- _TASK PROMPT_:
Your answer should be the lines from the one containing "The width and height of the screenshot is (868, 331)." through the final line below, copied exactly.

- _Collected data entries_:

-------

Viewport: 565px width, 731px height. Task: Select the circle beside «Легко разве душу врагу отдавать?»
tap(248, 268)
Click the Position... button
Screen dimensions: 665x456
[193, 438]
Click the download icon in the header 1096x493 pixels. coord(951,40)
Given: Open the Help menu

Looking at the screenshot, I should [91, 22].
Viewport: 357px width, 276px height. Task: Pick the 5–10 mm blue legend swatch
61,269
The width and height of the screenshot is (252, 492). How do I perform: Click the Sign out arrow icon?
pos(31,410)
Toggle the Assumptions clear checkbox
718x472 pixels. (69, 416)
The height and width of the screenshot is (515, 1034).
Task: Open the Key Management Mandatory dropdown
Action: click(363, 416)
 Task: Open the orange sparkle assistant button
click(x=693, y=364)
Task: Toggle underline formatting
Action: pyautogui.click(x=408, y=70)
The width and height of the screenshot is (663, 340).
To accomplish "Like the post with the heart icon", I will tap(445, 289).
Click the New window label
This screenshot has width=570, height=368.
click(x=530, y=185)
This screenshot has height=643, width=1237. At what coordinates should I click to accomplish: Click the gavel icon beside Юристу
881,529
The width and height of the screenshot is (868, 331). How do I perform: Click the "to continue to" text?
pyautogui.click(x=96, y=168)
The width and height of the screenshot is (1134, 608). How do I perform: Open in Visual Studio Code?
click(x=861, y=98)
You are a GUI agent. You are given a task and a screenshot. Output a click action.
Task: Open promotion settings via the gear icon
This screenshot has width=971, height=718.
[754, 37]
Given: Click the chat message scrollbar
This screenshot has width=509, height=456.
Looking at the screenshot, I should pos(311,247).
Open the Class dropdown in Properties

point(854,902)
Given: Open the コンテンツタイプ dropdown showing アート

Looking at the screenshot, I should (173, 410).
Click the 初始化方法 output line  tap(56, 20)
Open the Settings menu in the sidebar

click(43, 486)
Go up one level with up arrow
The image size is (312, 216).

-------

- _ANSWER AREA_:
The width and height of the screenshot is (868, 331). How do I perform: Click the "to continue to" text?
pyautogui.click(x=96, y=168)
The width and height of the screenshot is (1134, 608). How do I perform: Open in Visual Studio Code?
click(x=861, y=98)
You are a GUI agent. You are given a task and a screenshot. Output a click action.
Task: Open promotion settings via the gear icon
This screenshot has width=971, height=718.
[754, 37]
Given: Click the chat message scrollbar
This screenshot has width=509, height=456.
Looking at the screenshot, I should pos(311,247).
Open the Class dropdown in Properties

point(854,902)
Given: Open the コンテンツタイプ dropdown showing アート

Looking at the screenshot, I should (173, 410).
Click the 初始化方法 output line  tap(56, 20)
Open the Settings menu in the sidebar

click(43, 486)
Go up one level with up arrow
The image size is (312, 216).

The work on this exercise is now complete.